仮説ではあるが、3GのころはIoTはまだ盛り上がってなかった。3G->4Gは携帯端末のインターネット接続
などの漸進的・改善的な発想で実施された。4G->5GはIoTが盛り上がり全てのデバイスがネットワークに
繋がるようになったことが今の盛り上がりのきっかけだと思われる

- 技術的な要因ではなく社会的な要因ということか?
- 技術起因の変化ではなく発想起因で技術開発が行われている。
- ミリ波が使えるようになってアプリに必要なだけの通信ができるようになったことも要因
- ネットワーク網の中に計算資源を入れるなどの拡張がL5Gによって一般ユーザにも開放され
てきたことも要因だと思われる

〇L5Gに限らず広域通信網のアーキテクチャが発展途上で研究者が関与する余地があるという事か?
その通りだとおもいます。コンピュータアーキテクチャ的に見れば資源の配置問題のようにみえる。

> _項目一覧_:
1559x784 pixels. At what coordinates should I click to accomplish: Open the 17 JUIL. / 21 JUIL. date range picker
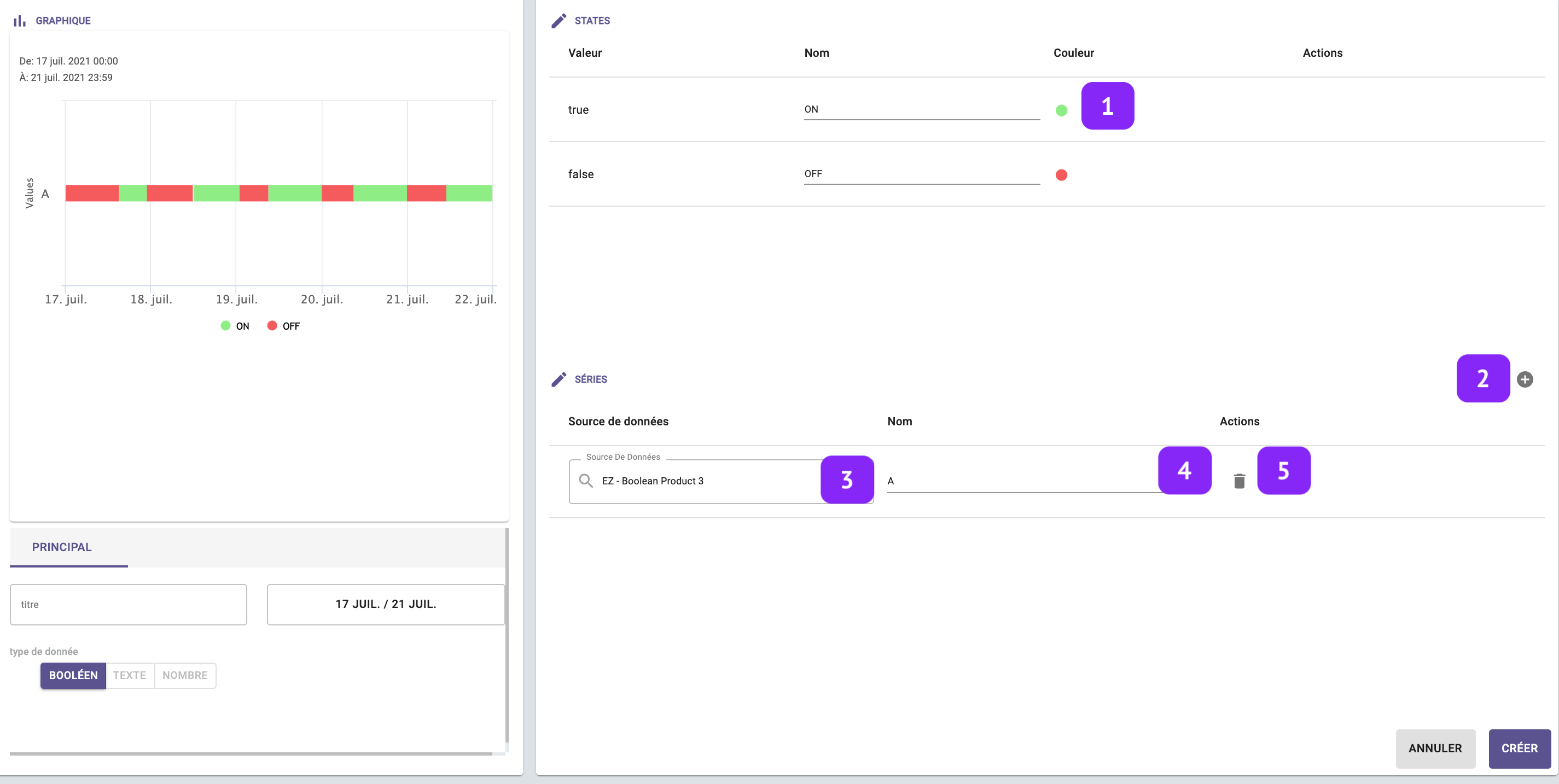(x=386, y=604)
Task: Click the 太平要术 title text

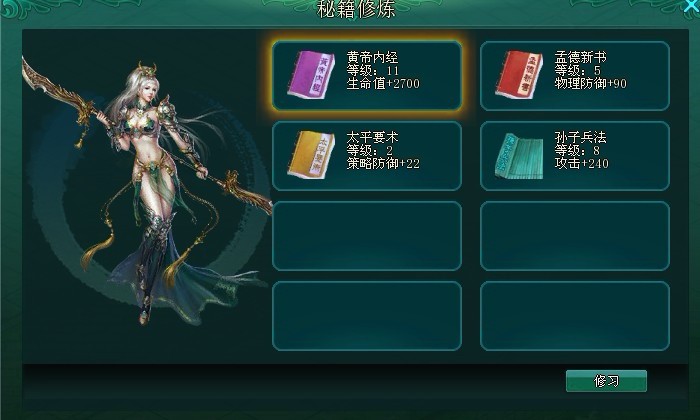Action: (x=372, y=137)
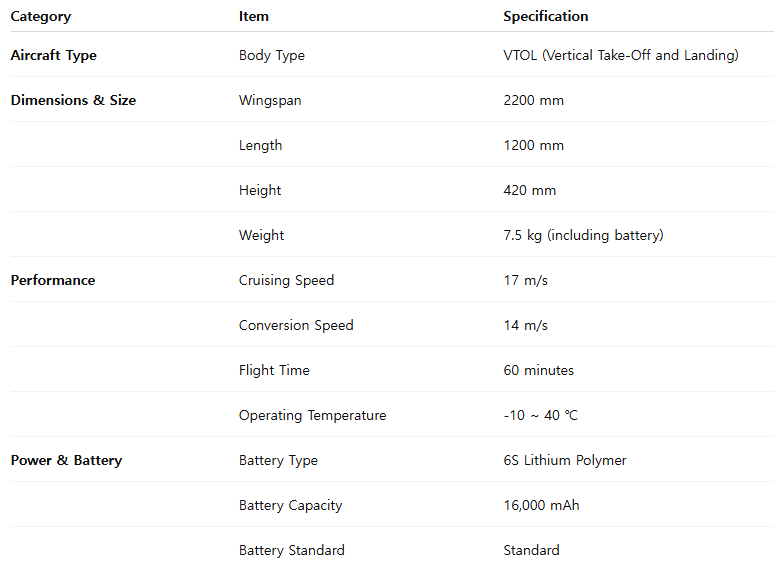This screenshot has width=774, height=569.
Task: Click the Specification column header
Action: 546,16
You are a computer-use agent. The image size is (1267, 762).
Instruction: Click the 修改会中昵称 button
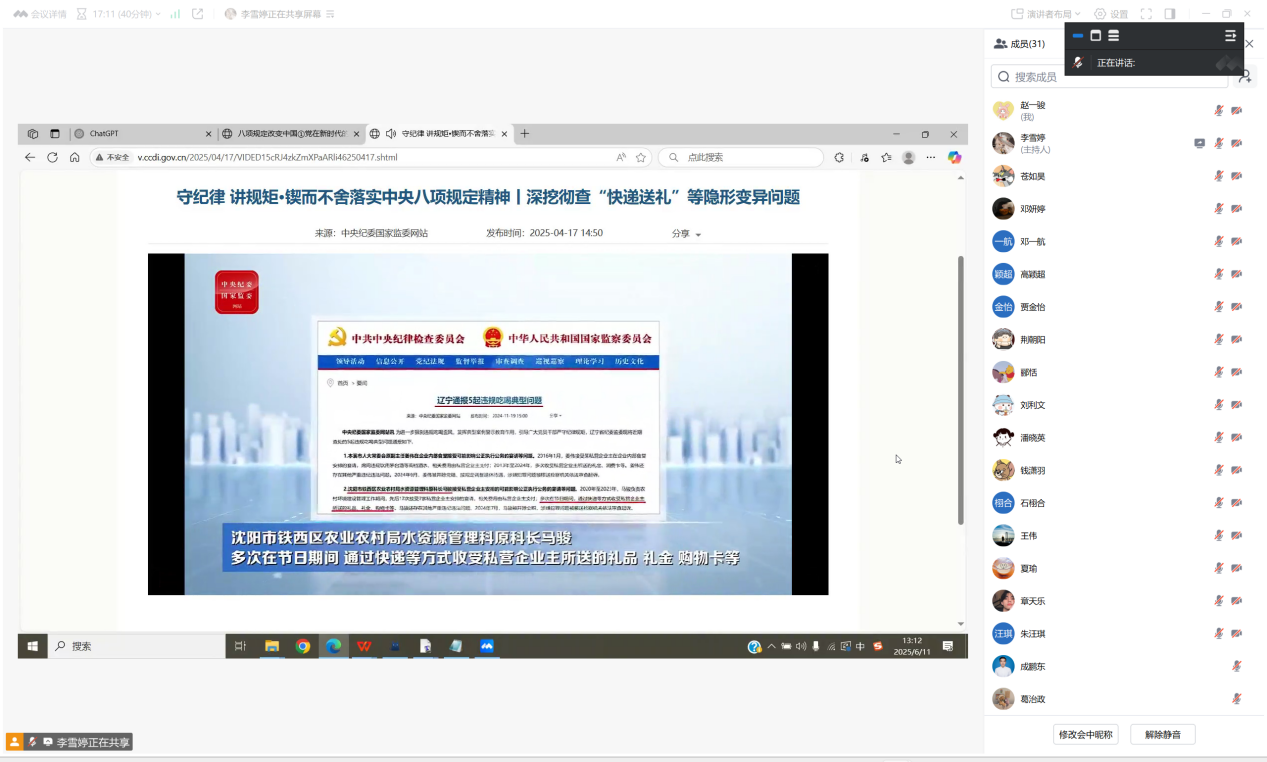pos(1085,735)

* * *

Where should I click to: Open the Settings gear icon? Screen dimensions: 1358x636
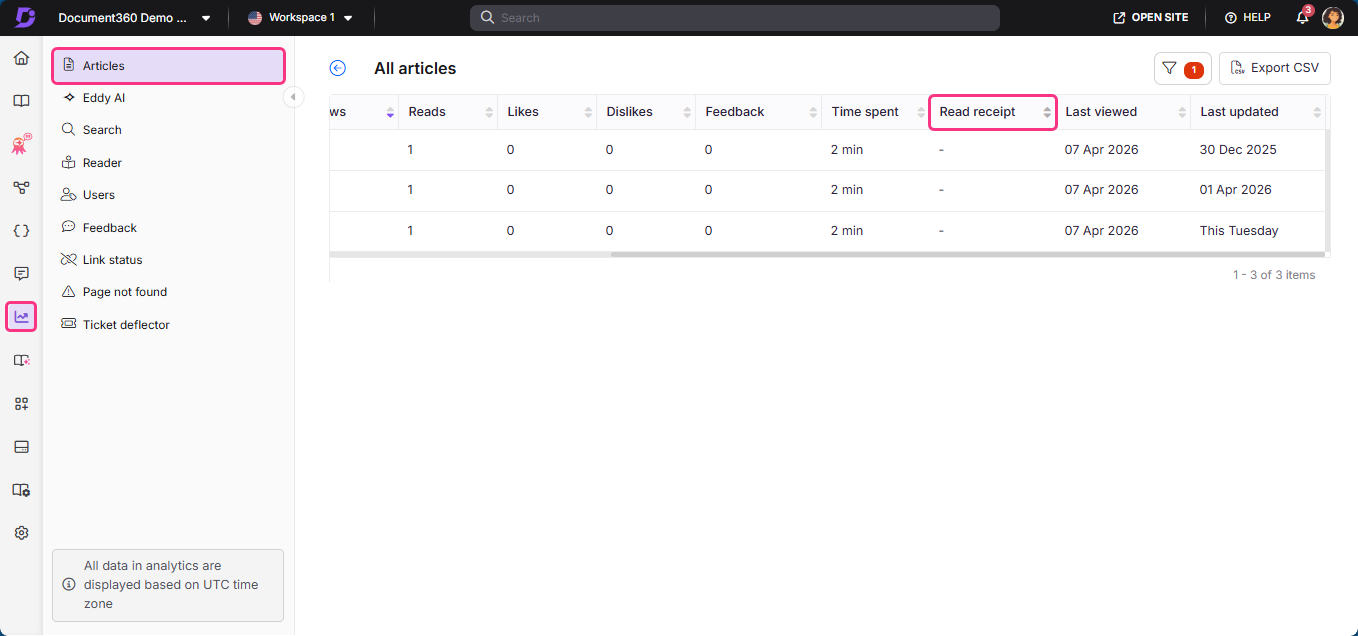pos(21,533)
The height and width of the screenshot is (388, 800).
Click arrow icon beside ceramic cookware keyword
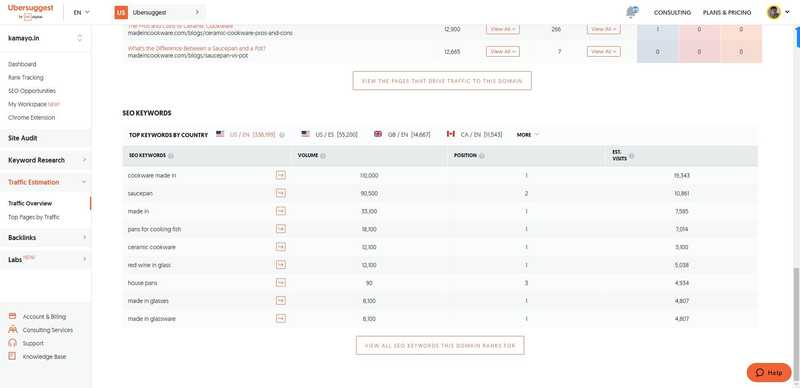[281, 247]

> _指示と要件_:
引用文について、次の問いに答えてください。
(a) 3Gから4Gへの移行は、どのような発想で実施されたと書かれているか。
(b) ミリ波が使えるようになったことで、何ができるようになったとされているか。
(c) コンピュータアーキテクチャ的に見ると、何のように見えると述べられているか。

> _解答_:
(a) 携帯端末のインターネット接続などの漸進的・改善的な発想
(b) アプリに必要なだけの通信
(c) 資源の配置問題